“Parrot and Olivier in America”September 15, 2010 at 12:17 pm | Posted in Fiction | 2 Comments
I could have told you that Parrot and Olivier in America would make the cut for the Booker short list, but unfortunately I forgot the announcement was coming up and I missed my chance. Not yet having read the other five books, I’m putting in my vote that Peter Carey will win the Booker this year. It would be difficult to beat. There are only three conceivable reasons Parrot and Olivier will not win: Peter Carey has already won the Booker Prize twice; this book might not be as good as his others; or there is somehow a better book in that pile. We’ll see how many I can get ahold of in the next three weeks so we can sort it out together.

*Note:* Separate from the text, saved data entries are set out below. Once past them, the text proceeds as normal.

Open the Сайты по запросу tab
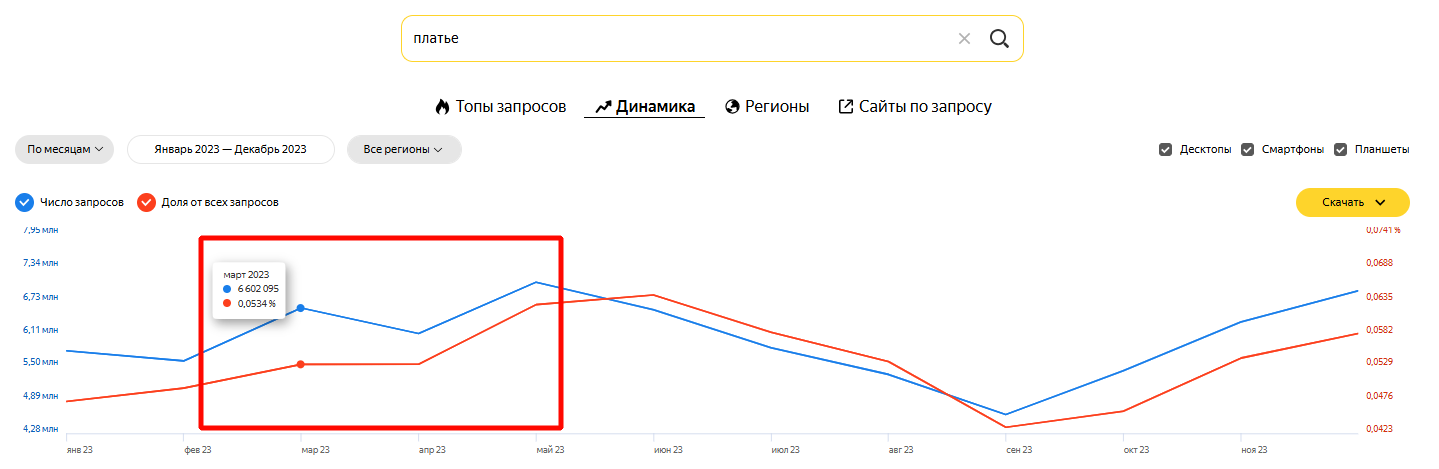The height and width of the screenshot is (469, 1439). point(925,107)
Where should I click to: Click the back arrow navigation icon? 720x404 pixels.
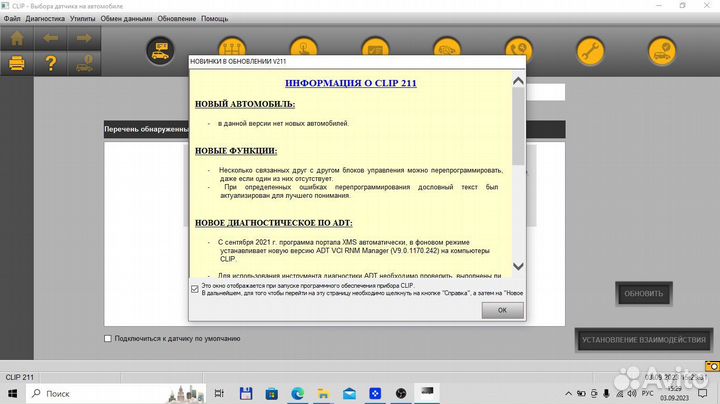(x=51, y=39)

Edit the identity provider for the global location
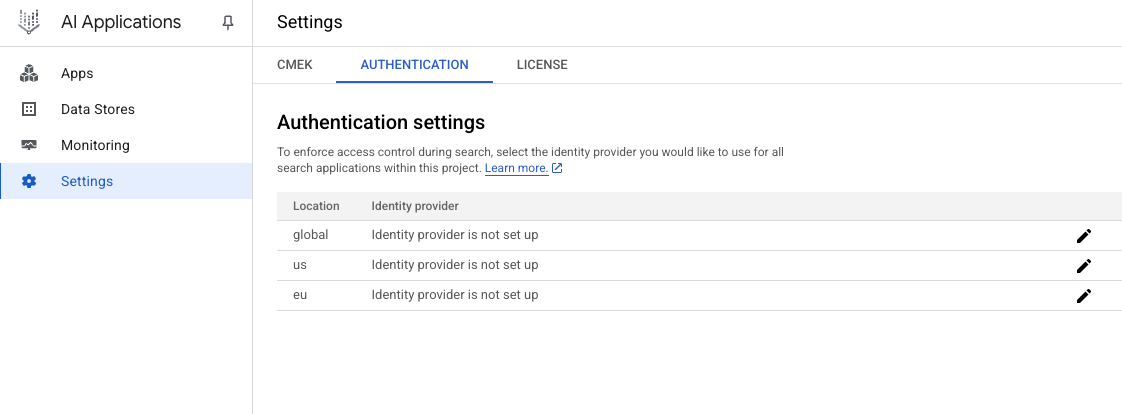point(1083,236)
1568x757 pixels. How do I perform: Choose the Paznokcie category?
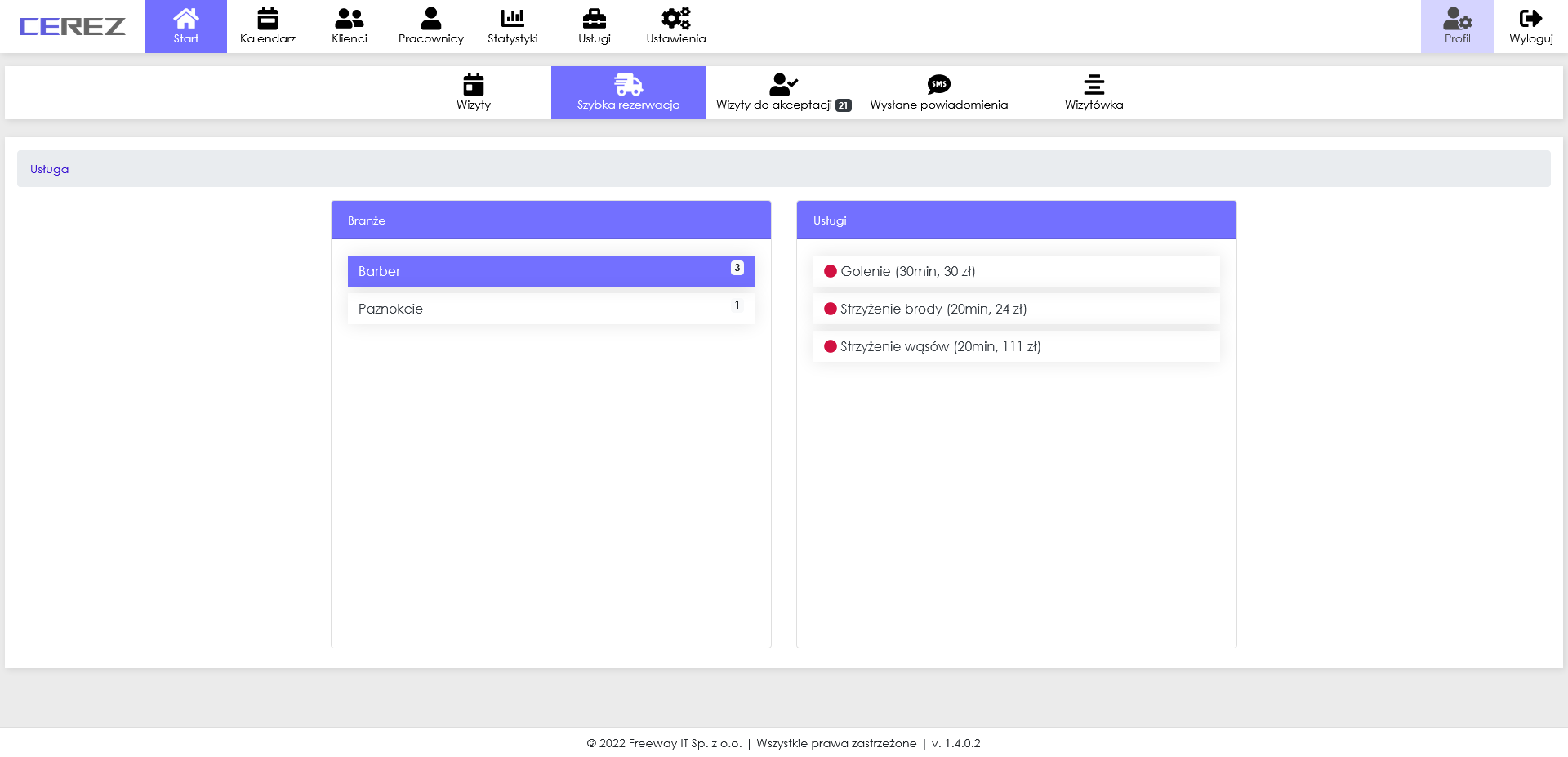click(x=550, y=309)
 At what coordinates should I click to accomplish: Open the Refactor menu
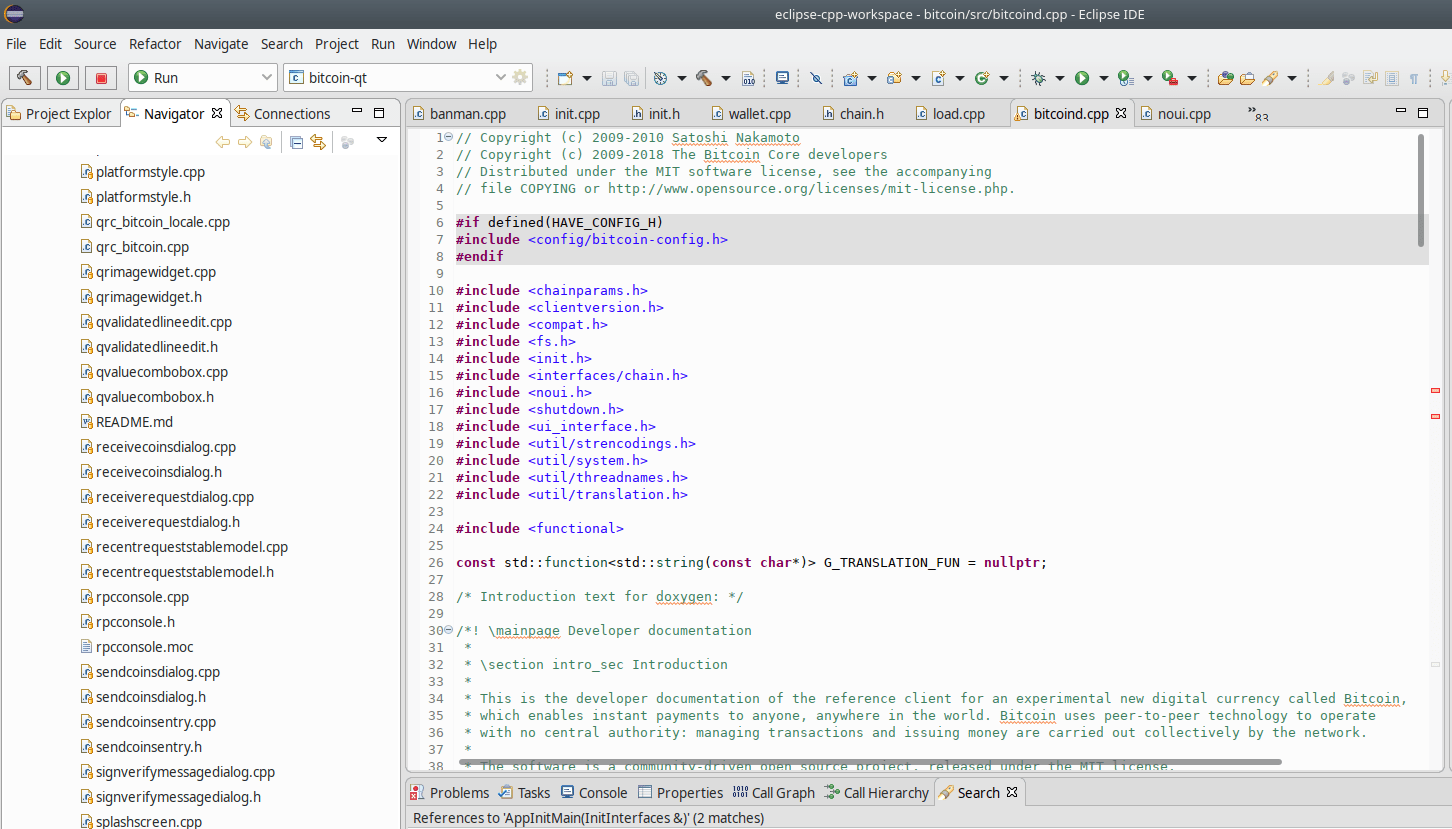click(155, 44)
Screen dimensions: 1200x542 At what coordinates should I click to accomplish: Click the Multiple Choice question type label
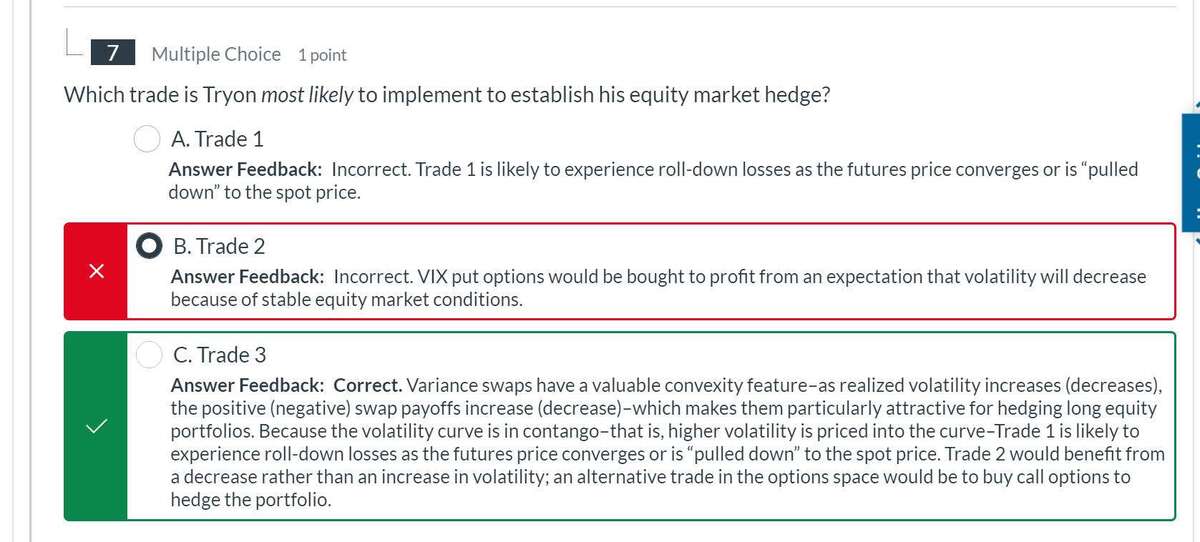216,54
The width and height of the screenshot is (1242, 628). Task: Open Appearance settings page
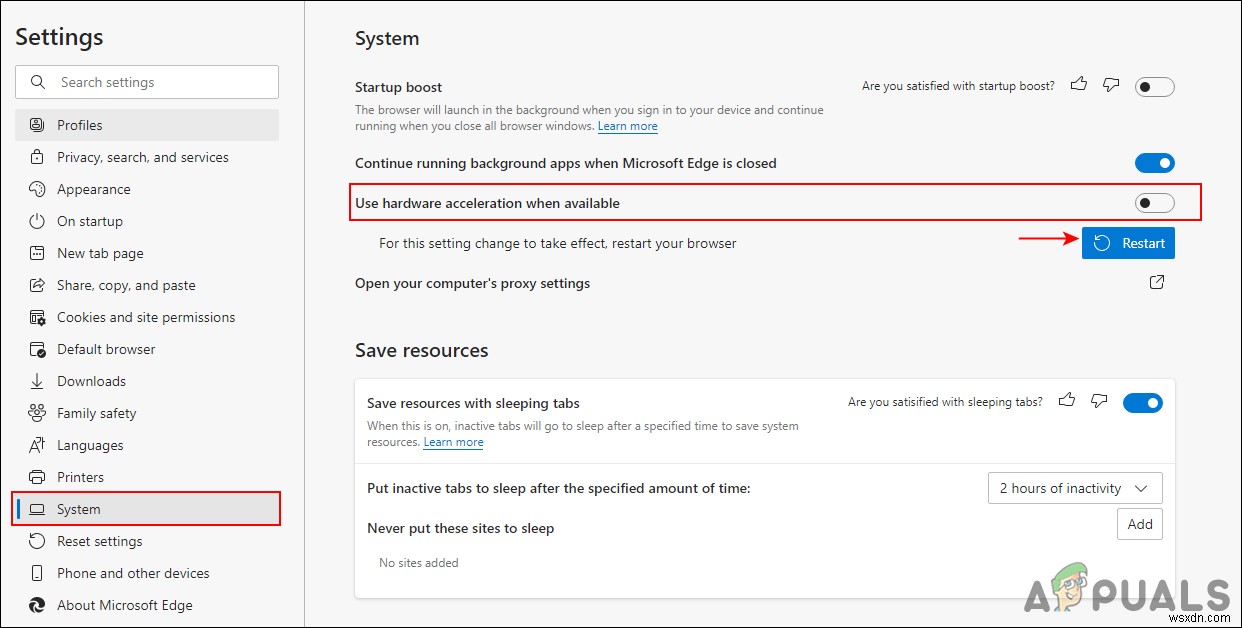pyautogui.click(x=93, y=189)
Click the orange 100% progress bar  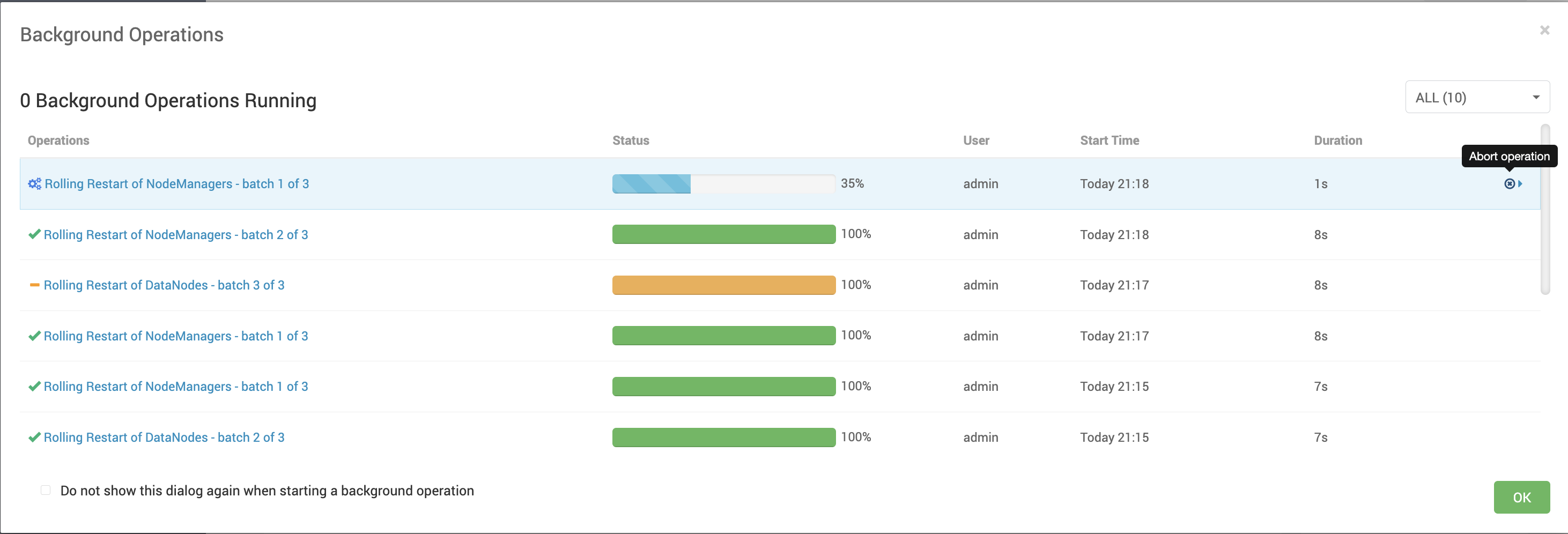point(724,285)
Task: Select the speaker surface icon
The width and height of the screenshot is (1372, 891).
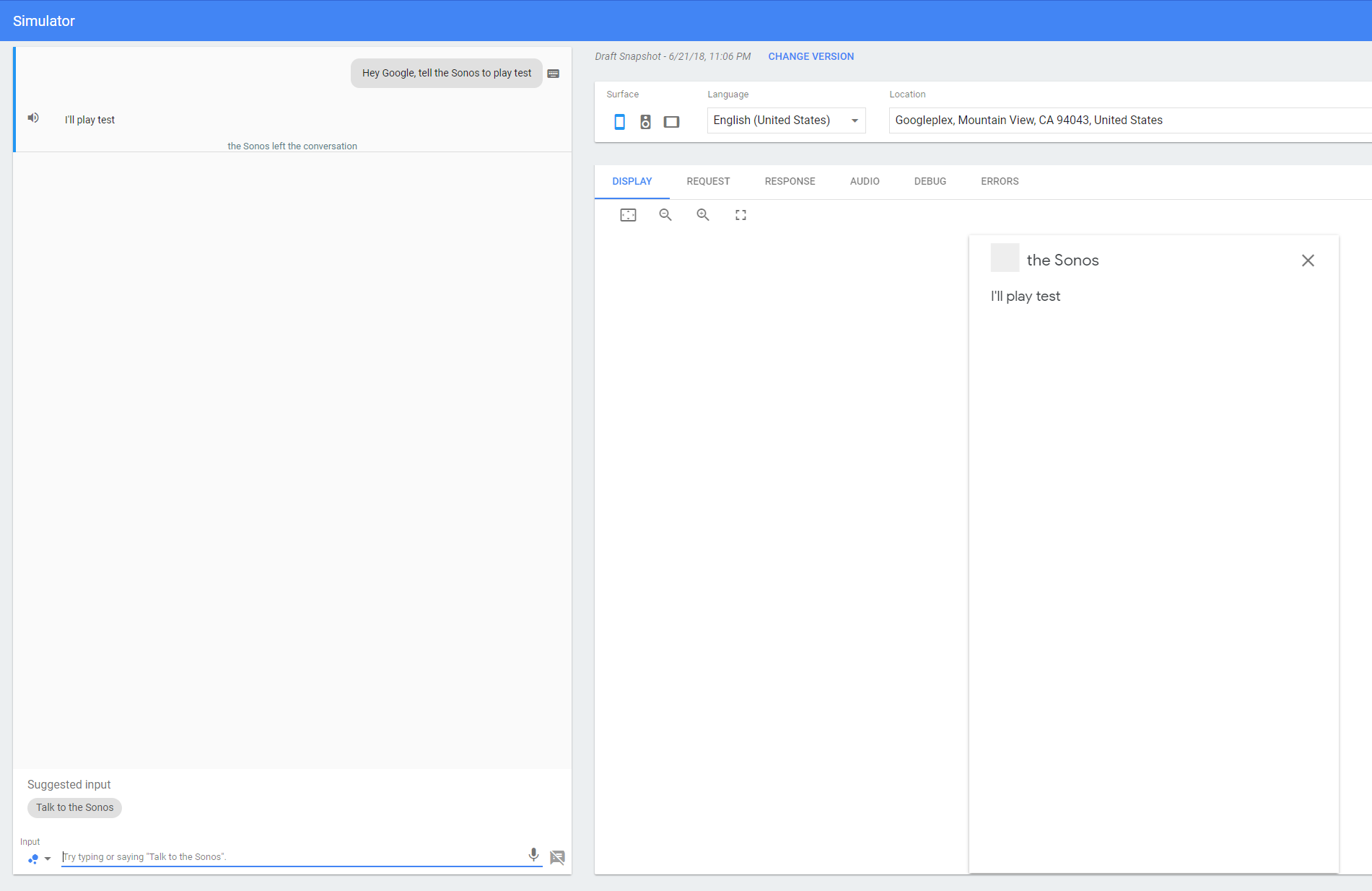Action: pyautogui.click(x=645, y=122)
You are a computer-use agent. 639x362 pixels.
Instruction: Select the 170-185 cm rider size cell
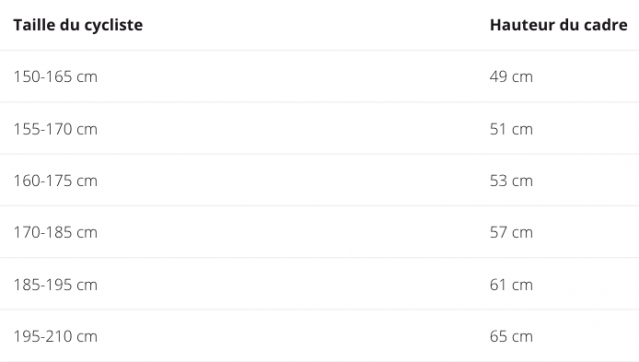(55, 233)
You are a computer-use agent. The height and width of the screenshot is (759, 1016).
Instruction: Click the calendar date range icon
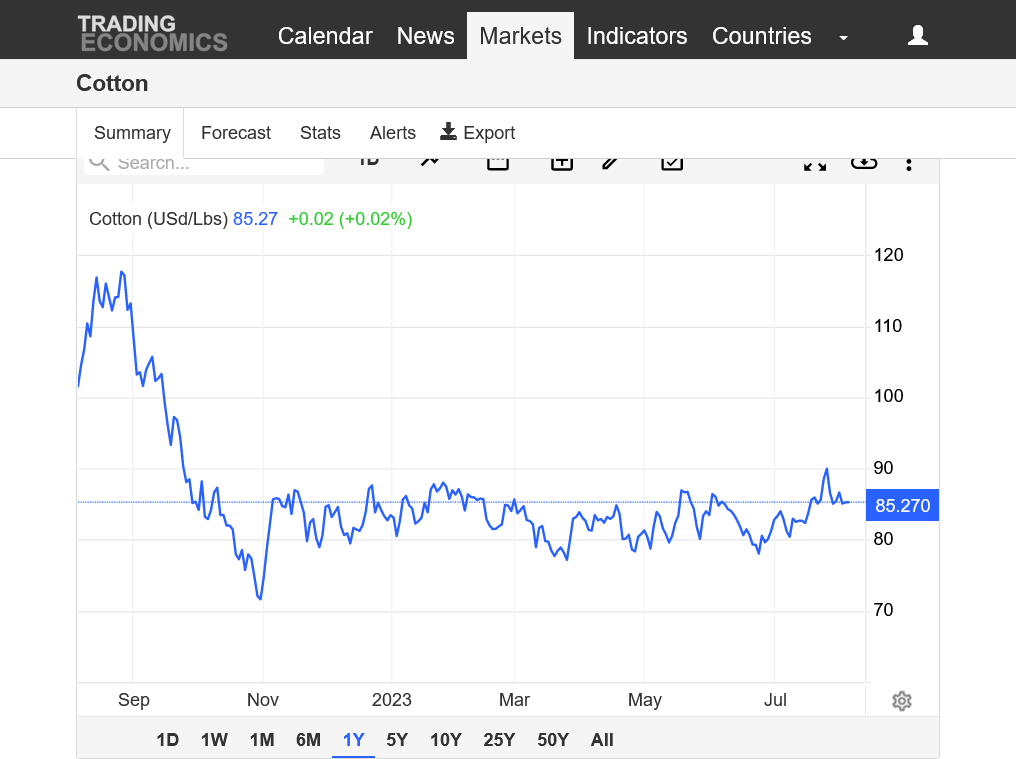498,163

This is the sort of writing that requires only one paragraph to reveal its sublimity. By the second, we begin to become aware that a great deal of research has gone into the topic, which is a fictional version of the life of Alexis de Tocqueville. We are transported to the 18th century, a fine place to be. This epistolary novel bounces between the two protagonists, the somewhat effete Olivier and the guttersnipe Parrot. It’s got love stories, sex, intrigue, betrayals, strange inventions, fabulous costumes, journeys by many antiquated modes of transport, and all sorts of other things. If you hang on until the end, it’s got some opinions about the American Experiment that ought to get your attention. Most of all, though, it’s got grace, style, ideas, and a depth and breadth rarely encountered in a novel, especially one that could easily have run to a thousand pages.